Left to right: Liliput, Student, and Sport. They have identical feeds and nibs.

As I mentioned above, the Student measures ~5.2 inches, a length that I find comfortable enough for writing without the need to post the cap. The Student allows posting, but it becomes unusually long at ~6.3 inches, and a bit top heavy.

The Student is longer than the Sport by an inch, and by ~1.5 inch than the Liliput. Uncapped, though, the two small pens become full-sized pens when their caps are posted.

The Student with my blue demonstrator pens. It's a bit shorter than the Platinum 3776 and Noodler's Ahab,
but longer than the Pelikan M205.
Here's the Student with other pens.

Here's a writing sample of the Kaweco Student, filled with Kaweco's Royal Blue ink. The ink is a vibrant blue with hints of purple. It shows minimal shading, but flows well. It's a truly well-behaved ink.

The Kaweco Student is a light pen, and very comfortable to use for long periods of writing. It's a well-balanced and well-built pen, a reliable writer, and though I find the nib a bit small for my writing style, it's fun that I can swap nibs between pens.

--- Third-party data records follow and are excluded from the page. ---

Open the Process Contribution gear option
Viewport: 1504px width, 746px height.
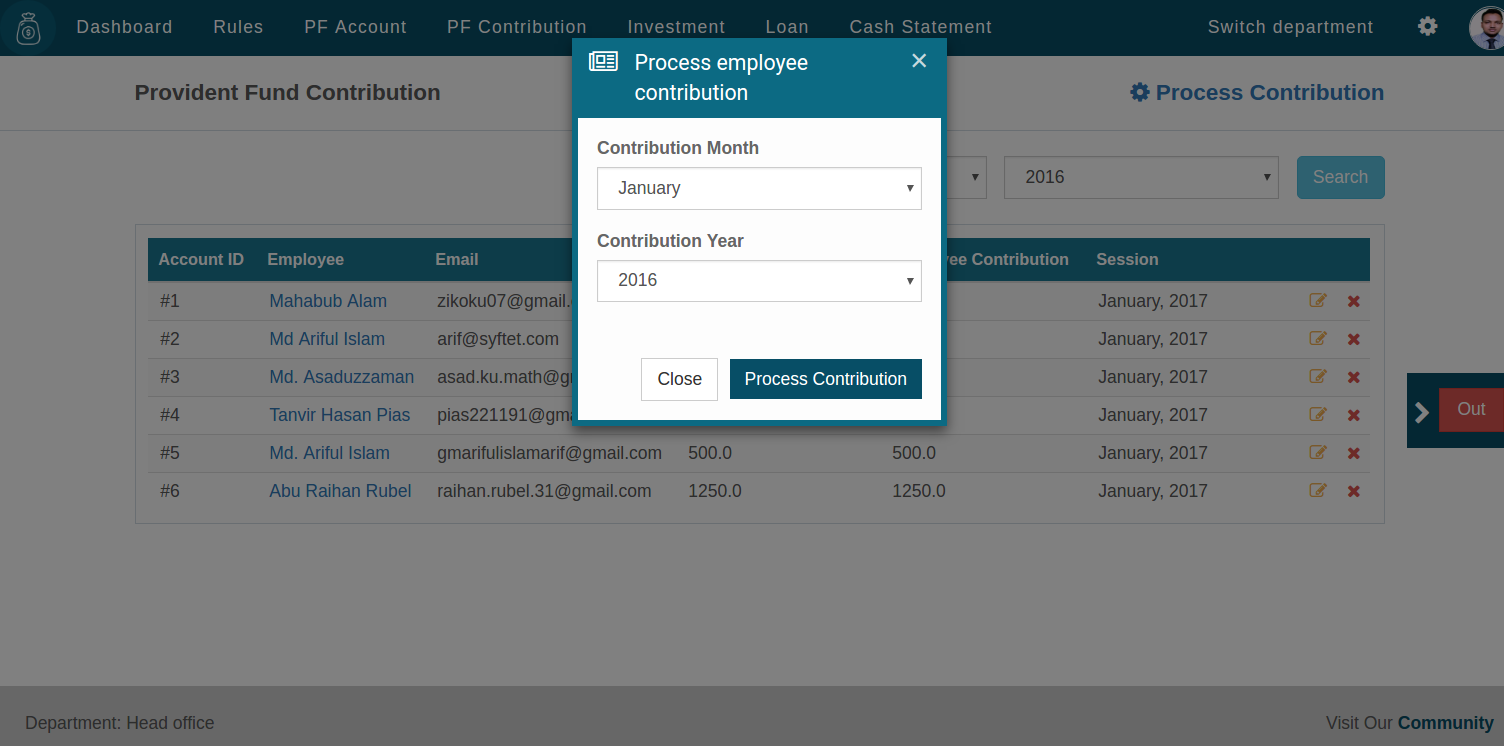click(x=1256, y=92)
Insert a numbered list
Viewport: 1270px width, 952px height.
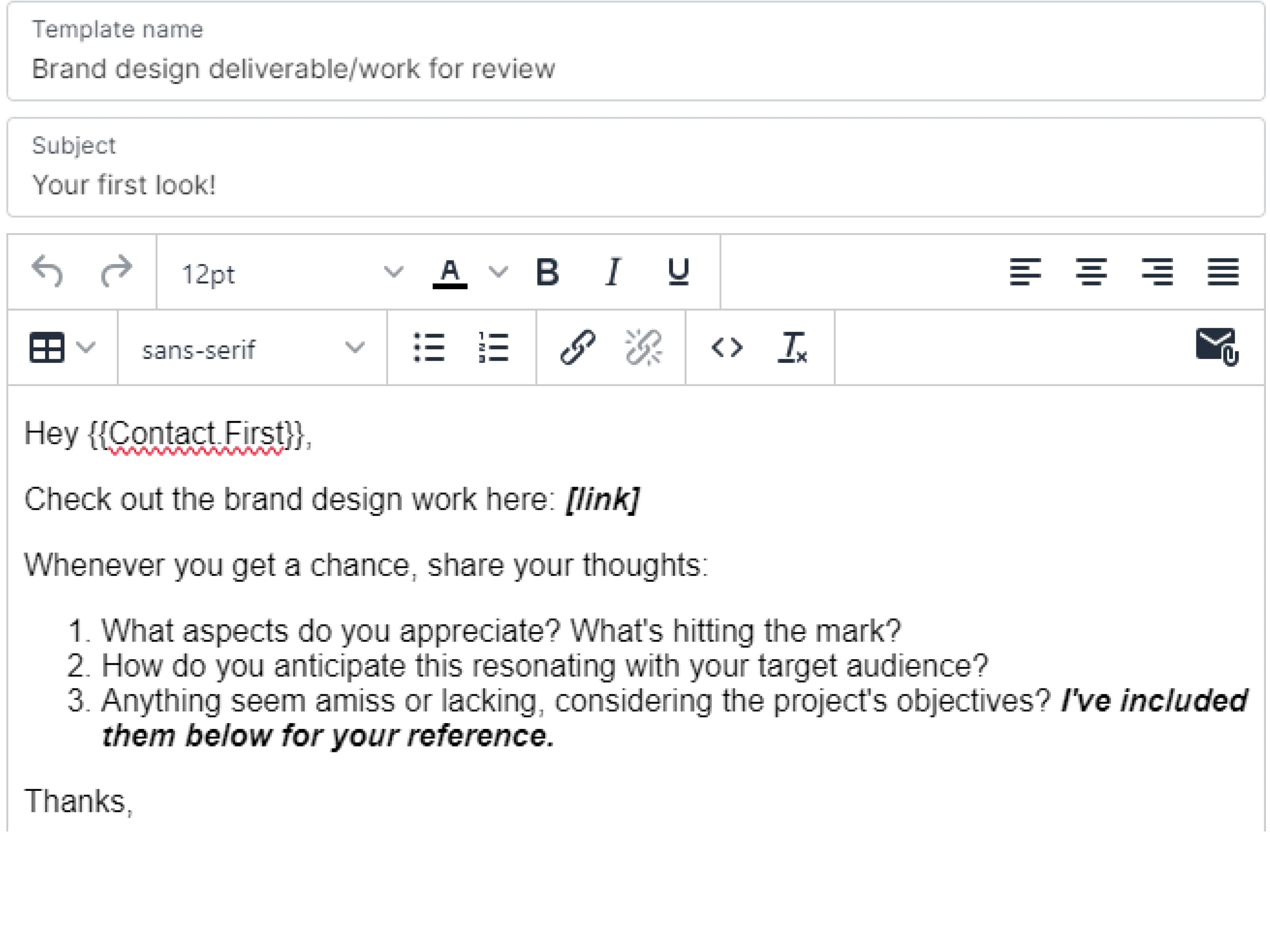(x=494, y=348)
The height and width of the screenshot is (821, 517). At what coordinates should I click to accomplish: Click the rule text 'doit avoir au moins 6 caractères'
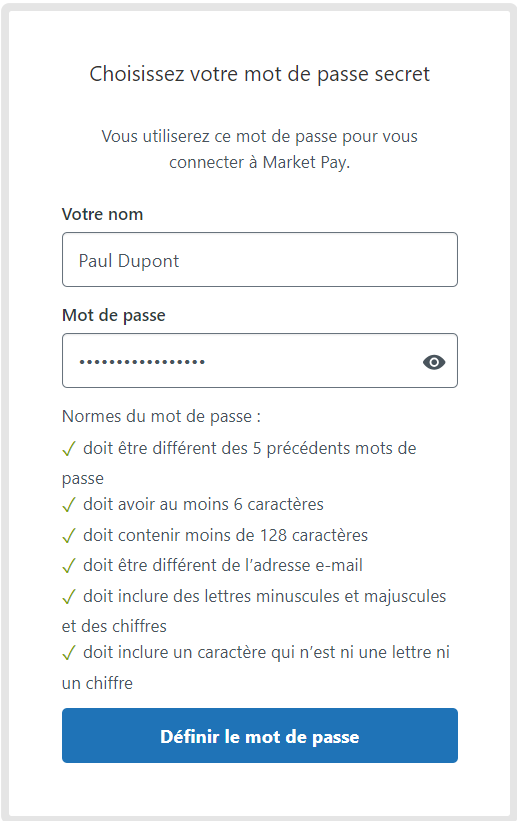coord(203,504)
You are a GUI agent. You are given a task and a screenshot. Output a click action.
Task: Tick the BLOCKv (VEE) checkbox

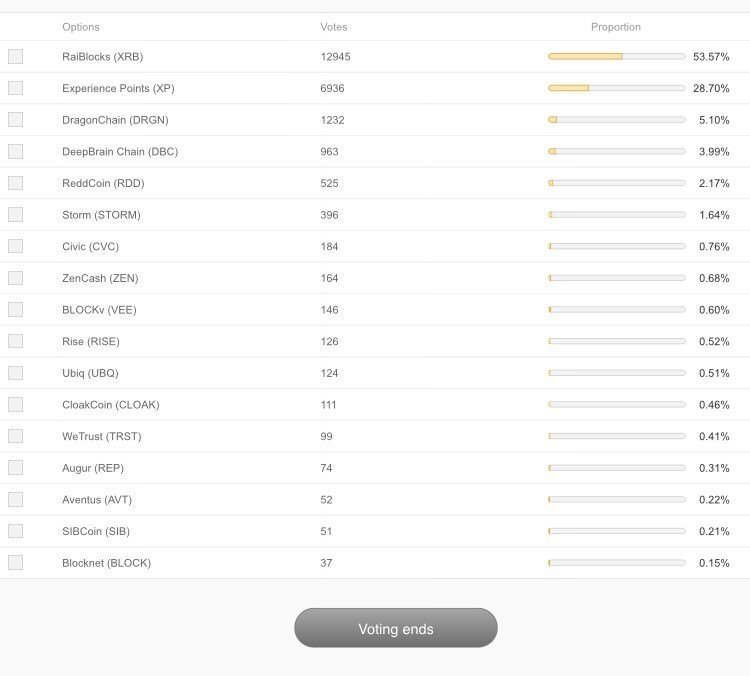tap(15, 310)
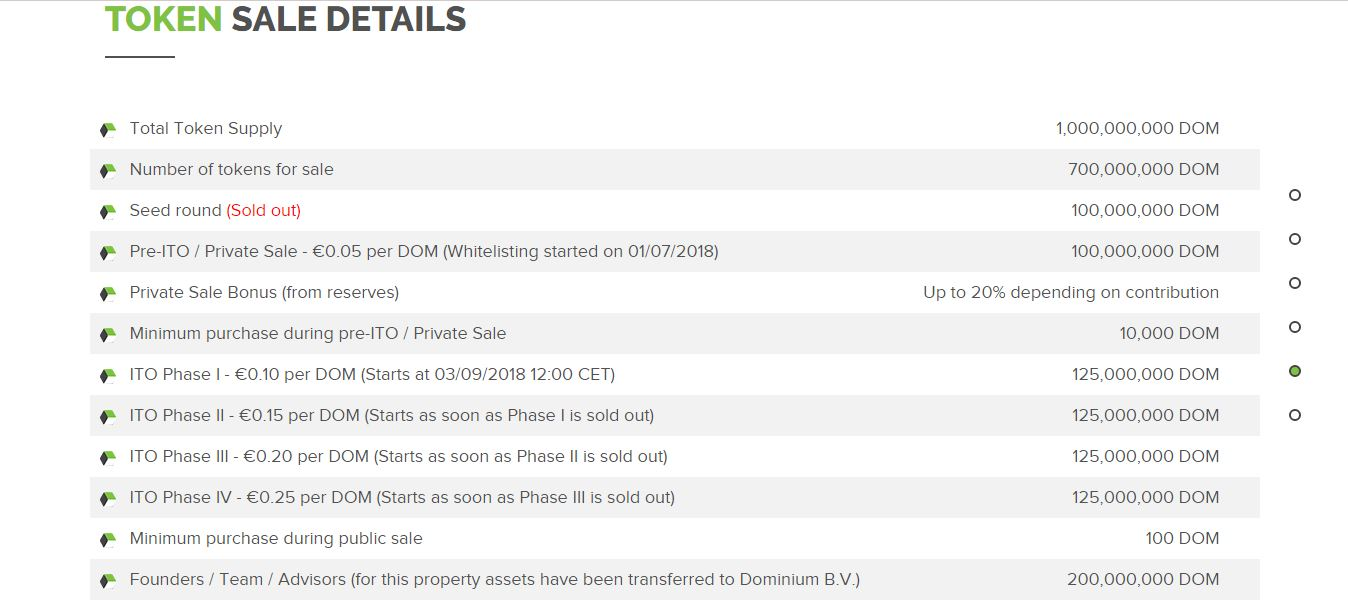This screenshot has height=609, width=1348.
Task: Click the Up to 20% depending on contribution text
Action: (1071, 293)
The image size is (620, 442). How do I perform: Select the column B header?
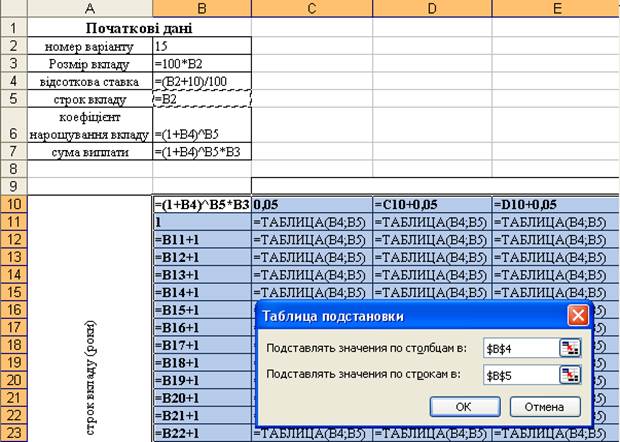point(201,8)
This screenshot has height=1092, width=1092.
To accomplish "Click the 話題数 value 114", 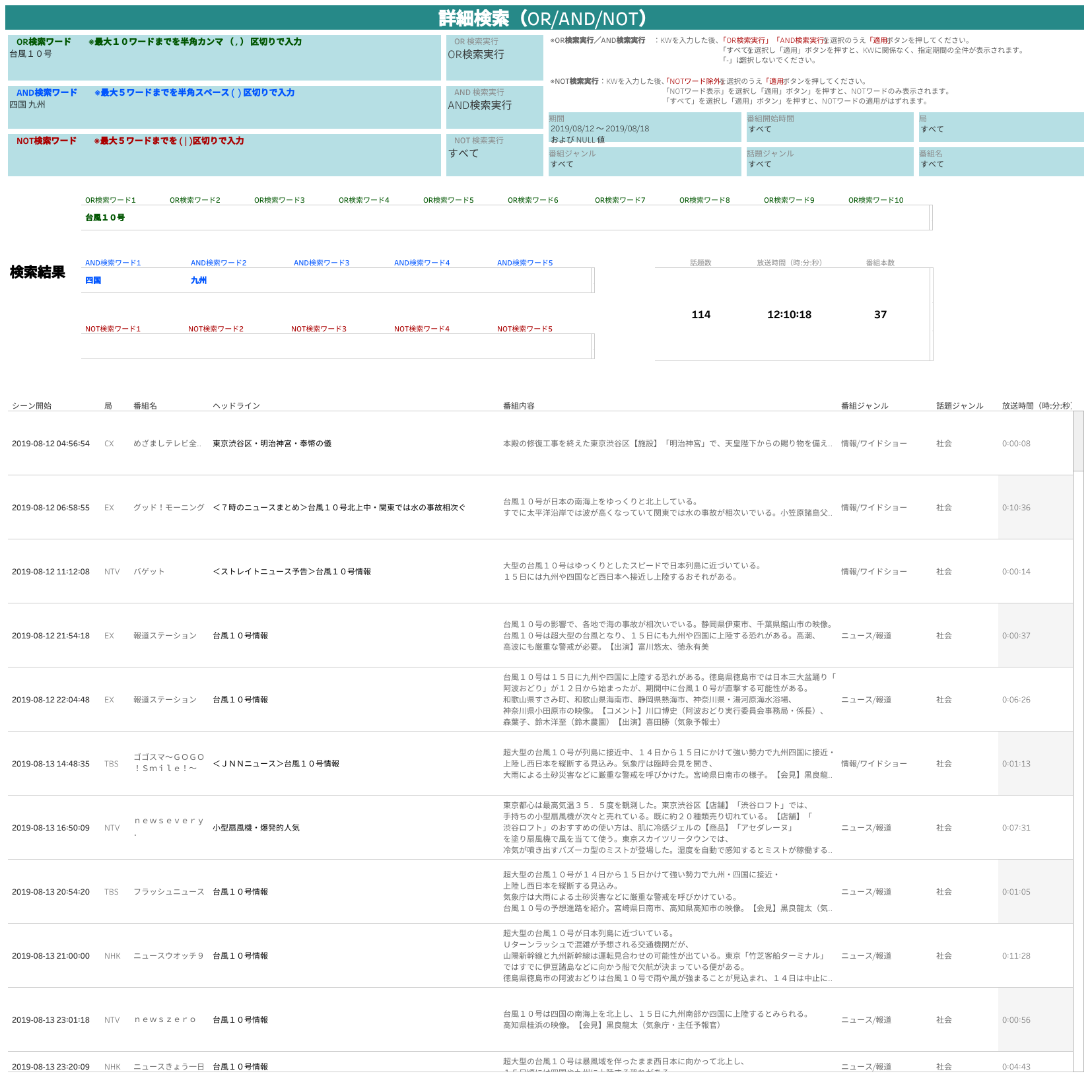I will point(700,315).
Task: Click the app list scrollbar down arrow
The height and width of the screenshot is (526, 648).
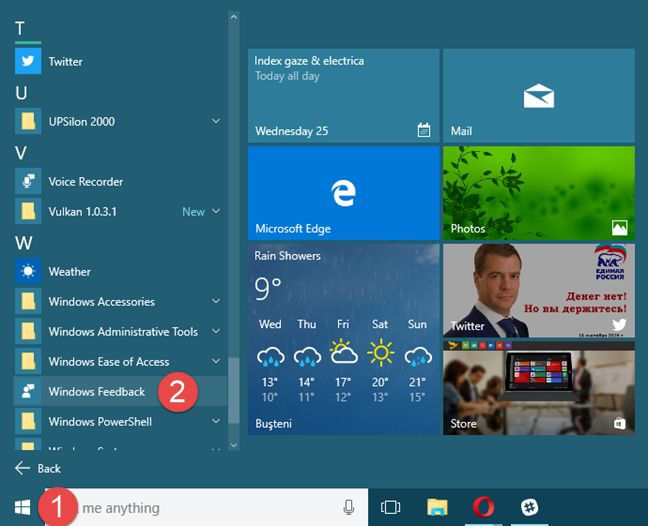Action: point(234,445)
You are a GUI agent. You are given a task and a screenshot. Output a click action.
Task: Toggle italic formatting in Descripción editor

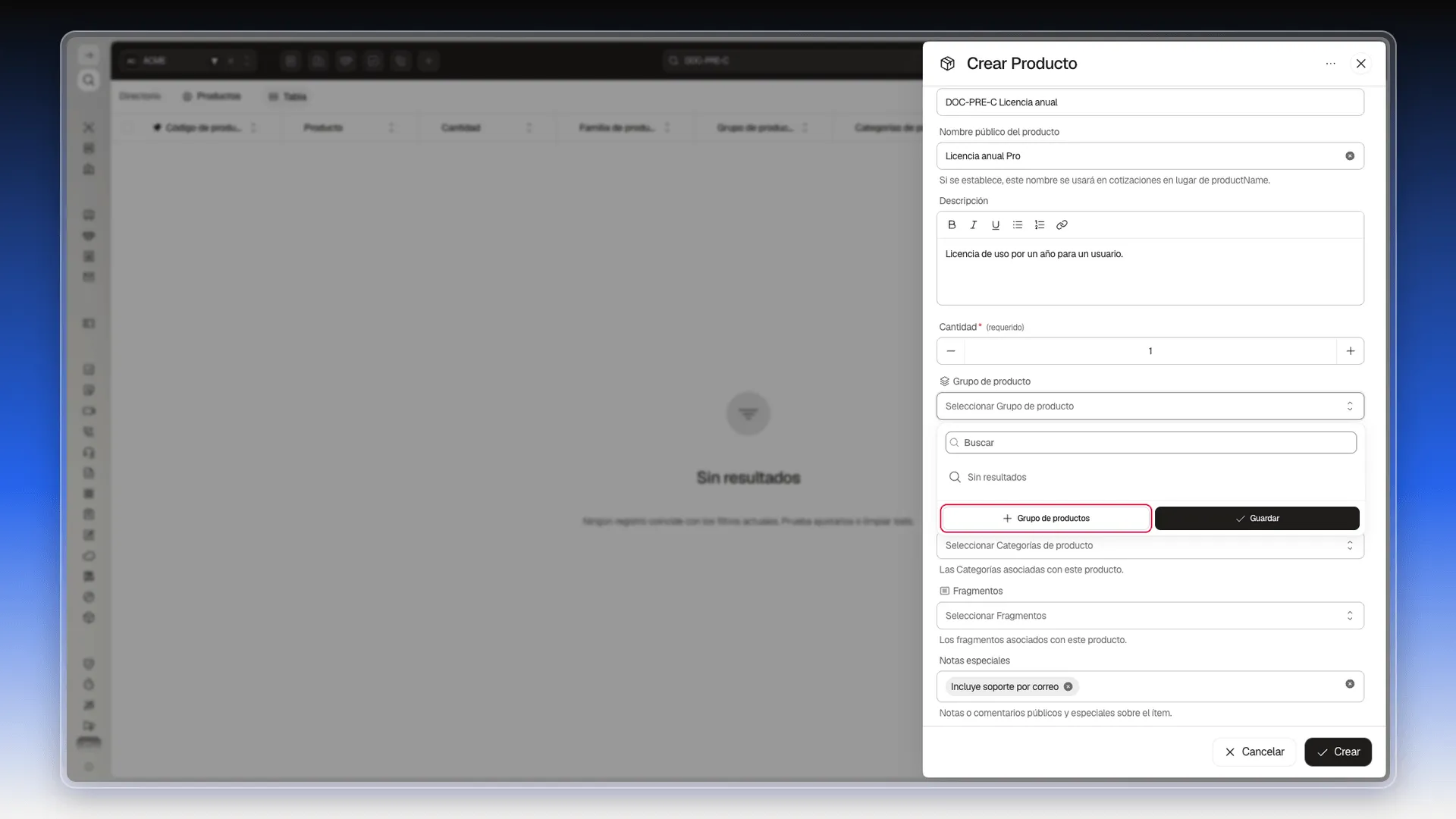[974, 224]
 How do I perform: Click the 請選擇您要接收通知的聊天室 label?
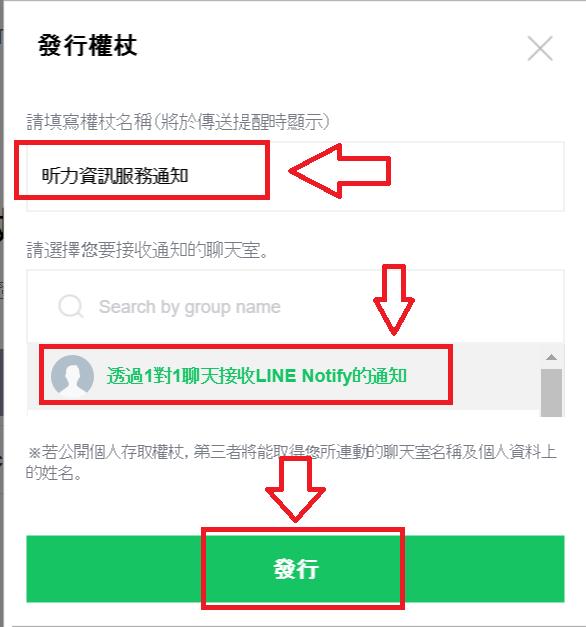click(x=147, y=250)
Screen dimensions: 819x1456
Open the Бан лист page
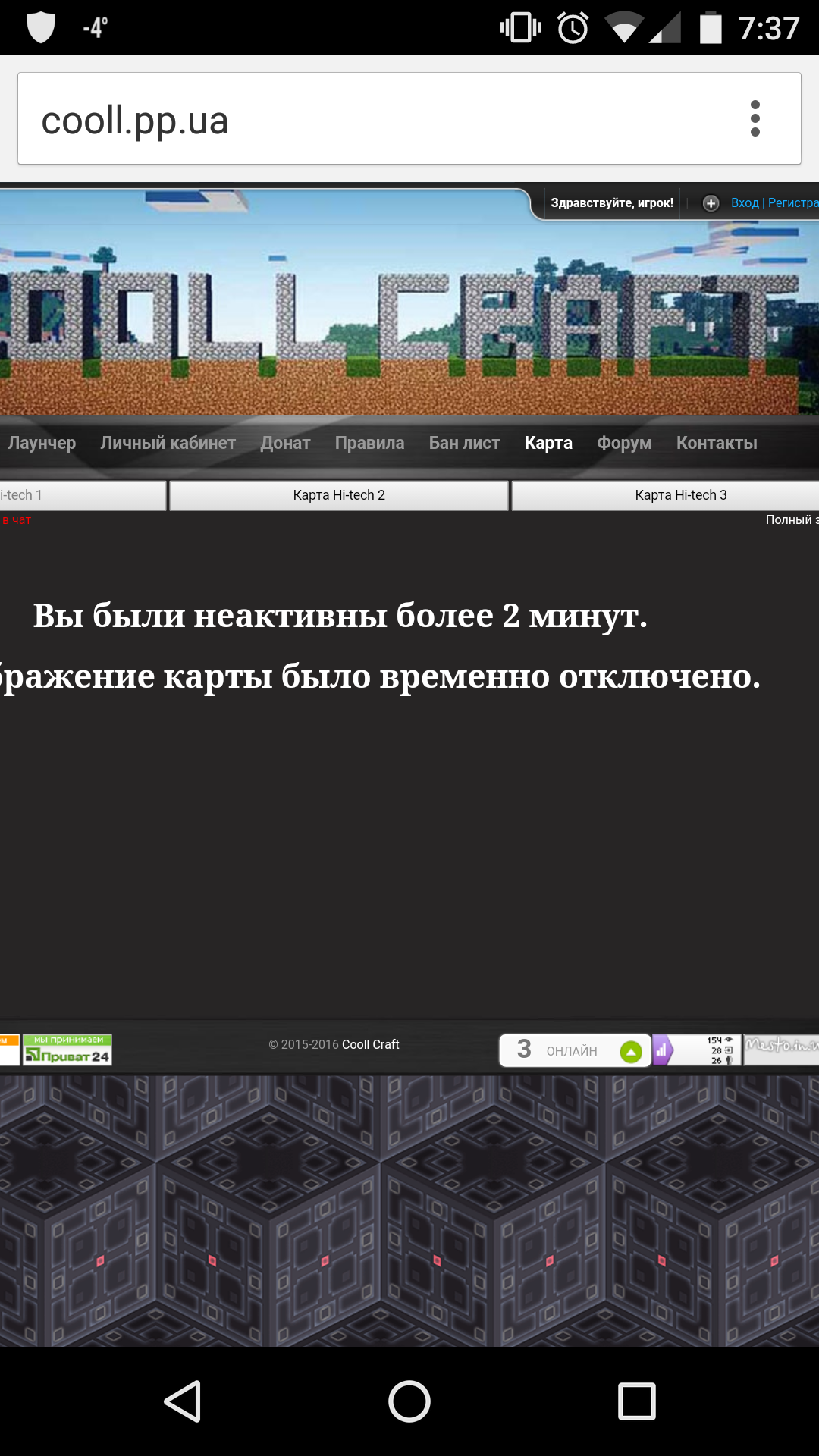coord(464,443)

The Student is an elegant and beautiful fountain pen and I am happy to add it to my growing collection of blue demonstrator pens.

The Student and other Kaweco pens are widely available in many reputable sellers worldwide, with prices ranging from US$58 to US$65.

In the Philippines, Kaweco pens are exclusively available at Scribe Writing Essentials, where it sells for PhP2,995 (~US$62).